ARTICLE:

# Start from the Information Theory

It has been a long time since last update, part of reason is I need to work on my postgraduate paper, and, however, I’m a lazy man anyway 😛 Recently I’m reading about 《Pattern Recognition and Machine Learning》 and 《Beauty of Mathematics 》 which makes me to mark something down and help me to understand them better 🙂

The First thing I want to talk about is information theory, so if you need to predict an even is possible or not, the most straight forward way is you could use the history data to get its probability distribution P(X) depend on the value x. . So, if right now we want to evaluate the information content of x, we should find a quantify h(x) that is a monotonic function of the probability  P(X) that could expresses the information content. The way we could find that h(x) is, we need to have two events x and y that are unrelated with each other and then the information gain from observing both of them should be the sum of the information gained from each of them separately. so the h(x, y) = h(x) + h(y) and P(x, y) = p(x)p(y). The we could get $h(x) = -log_{2}p(x)$ And you could find that the h(x) is actually represent the “bits”. Now, suppose that a sender wishes to transmit the value of a random variable to a receiver. The average amount of information that they transmit in the process is obtained by taking the expectation of h(x) with respect to the distribution p(x) and is given by $H[x] = - sum_{x}p(x)log_{2}p(x)$. This important quantity is called the entropy of the random variable x. Consider a random variable x having 8 possible states and each of which is equally likely. In order to communicate the value of x to a receiver, we would need to reansmit a message of length 3 bits and the entropy is $H[x] = -8 * \frac{1}{8}log_{2}\frac{1}{8} = 3 bits$. Furthermore, if we have 8 possible states{a, b, c, d, e, f, g, h} for following strings: 0, 10, 110, 1110, 111100, .

REQUESTS:
a - According to the information theory post, what is the entropy of a random variable with 8 equally likely states?
b - Continue the information theory post from where it stops.

EXTRACTED INFORMATION:
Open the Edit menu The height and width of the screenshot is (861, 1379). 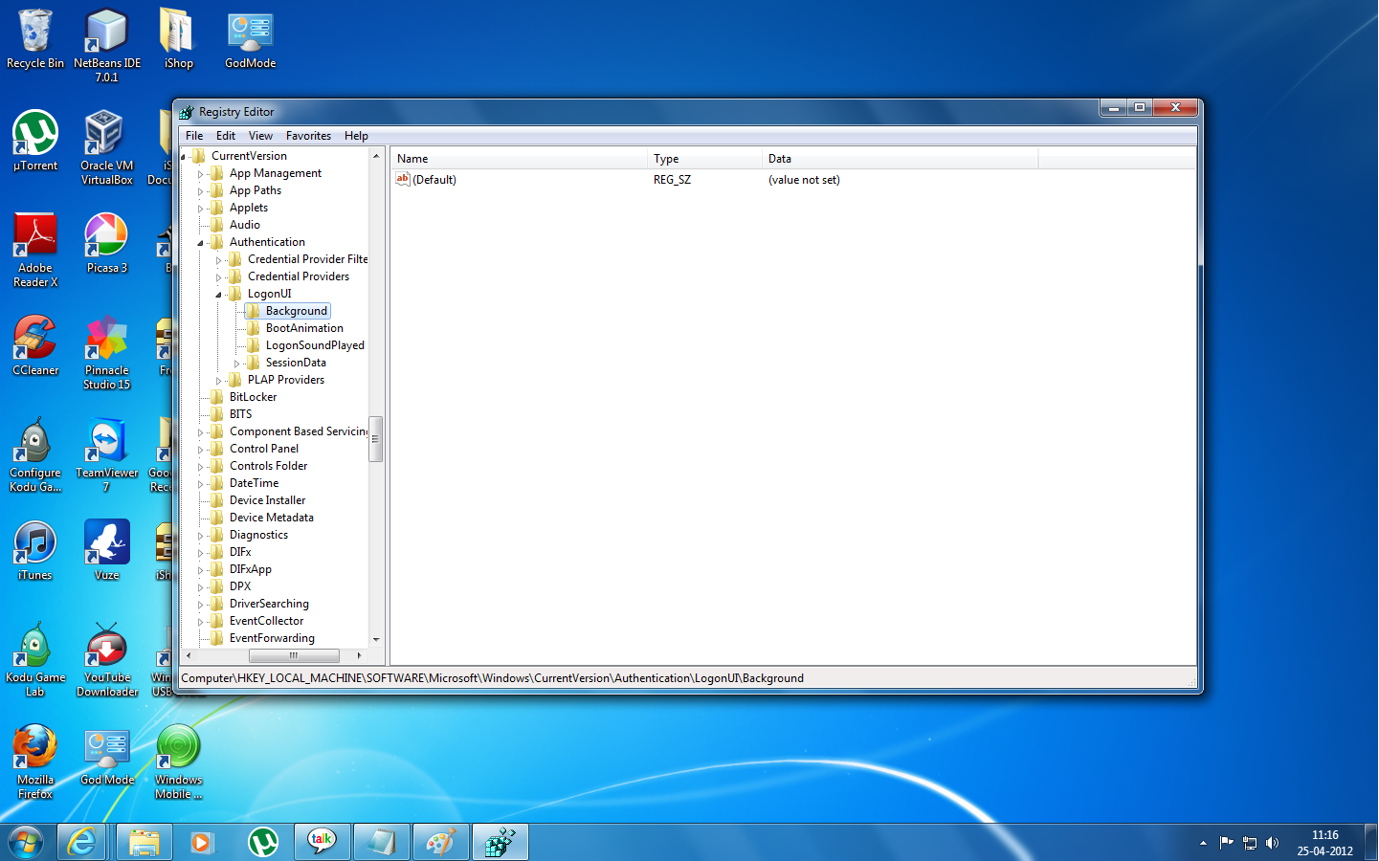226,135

--

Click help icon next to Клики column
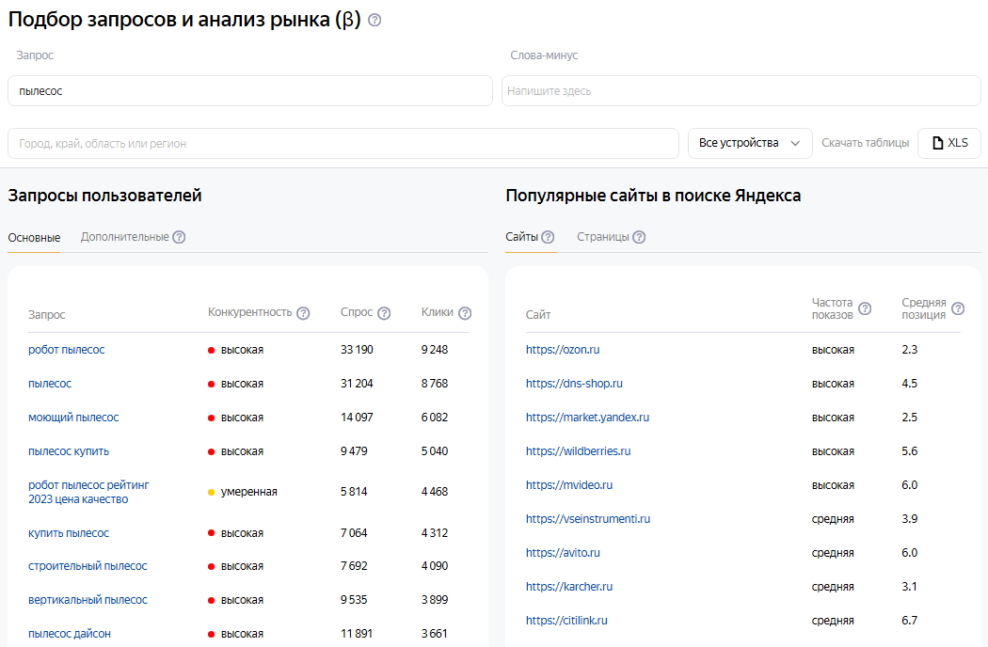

ANSWERS TO THE EXERCISE:
a - 3 bits

b -
So we have the ideal of entropy, then let’s see the other kind of differential entropy. When we minimize the value x and give a quantity $ln\Delta$, which diverges in the limit $\Delta \rightarrow 0$. For a density defined over multiple continuous variables, denoted collectively by the vector x, the different entropy is given by $H[x] = - \int p(x)lnp(x)d_{x}$ which denote the fact that to specify a continuous variable very precisely requires a large number of bits.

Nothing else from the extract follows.